Glasper: My mother passed away in 2004 and I think that turned something on in me. Life started happening after that, I started getting real relationships with people, started losing other people, started losing family members, you see family members on drugs, you see what drugs do to people, you see what racism does in America, you see people get killed by the police, you see all these things and now I'm going through my own version of some of what Trane was dealing with in his life. Growing up in the church as well, 'A Love Supreme' you can really hear he found spirituality, you can hear it in the music. The music was spiritual. That was around when he was coming out of drugs and found his new footing in life and found God. I can totally understand that now because in my own way I've done the same.
Croker: I feel like John Coltrane in this situation is like Martin Luther King Jr. giving the 'I Have a Dream' speech. That concept is so simple, but it's so impactful. John Coltrane is like a master minister on this album and his band is like his choir. It contains all those elements of what is commonplace in jazz now. A spiritual aspect of a drone, an eight-bar form and playing the blues and some kind of rebuttal thing. That's like part of the standard repertoire now.

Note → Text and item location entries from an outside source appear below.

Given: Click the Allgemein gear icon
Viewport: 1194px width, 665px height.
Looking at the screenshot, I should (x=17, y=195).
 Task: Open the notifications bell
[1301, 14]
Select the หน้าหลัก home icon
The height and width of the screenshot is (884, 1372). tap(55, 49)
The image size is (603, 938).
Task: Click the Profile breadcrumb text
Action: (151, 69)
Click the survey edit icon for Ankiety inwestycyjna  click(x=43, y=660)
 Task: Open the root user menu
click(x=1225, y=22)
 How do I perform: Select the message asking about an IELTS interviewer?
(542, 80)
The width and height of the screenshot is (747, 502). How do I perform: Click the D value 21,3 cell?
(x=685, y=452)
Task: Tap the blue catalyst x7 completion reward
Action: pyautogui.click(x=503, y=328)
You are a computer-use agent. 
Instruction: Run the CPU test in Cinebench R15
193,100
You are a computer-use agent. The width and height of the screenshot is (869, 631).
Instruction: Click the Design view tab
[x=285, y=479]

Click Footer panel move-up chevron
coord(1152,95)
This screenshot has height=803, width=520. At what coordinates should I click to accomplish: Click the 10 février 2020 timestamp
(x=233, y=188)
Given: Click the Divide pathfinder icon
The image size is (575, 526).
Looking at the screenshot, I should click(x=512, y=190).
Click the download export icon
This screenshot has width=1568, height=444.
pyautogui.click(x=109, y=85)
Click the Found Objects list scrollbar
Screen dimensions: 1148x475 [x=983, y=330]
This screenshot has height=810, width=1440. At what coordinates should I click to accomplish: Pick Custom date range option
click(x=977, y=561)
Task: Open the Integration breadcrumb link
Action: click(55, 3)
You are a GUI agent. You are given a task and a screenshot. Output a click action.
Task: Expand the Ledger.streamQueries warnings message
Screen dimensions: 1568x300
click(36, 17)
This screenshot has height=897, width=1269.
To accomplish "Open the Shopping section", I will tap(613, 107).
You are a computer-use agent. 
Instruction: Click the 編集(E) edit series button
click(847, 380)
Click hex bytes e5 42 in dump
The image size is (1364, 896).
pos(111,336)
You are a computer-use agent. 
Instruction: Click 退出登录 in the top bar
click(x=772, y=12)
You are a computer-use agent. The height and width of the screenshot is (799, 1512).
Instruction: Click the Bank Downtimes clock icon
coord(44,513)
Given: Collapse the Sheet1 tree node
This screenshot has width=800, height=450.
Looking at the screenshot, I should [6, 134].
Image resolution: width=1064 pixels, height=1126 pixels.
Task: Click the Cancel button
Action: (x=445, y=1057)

Jamie Krents: Part of the reason 'A Love Supreme' is so important is that it defies categorization. It's easy to call it a spiritual jazz record but just listening to the diversity of the musicians you've spoken to about it, it's had just as big an impact on people we associate with punk rock as it does with the most diligent jazz musicians and nonmusicians too. I think that that's one reason why it survived, and it is amazing to think that we're celebrating the 60th anniversary and yet it sounds as fresh as anything I've heard this year. I don't say that lightly.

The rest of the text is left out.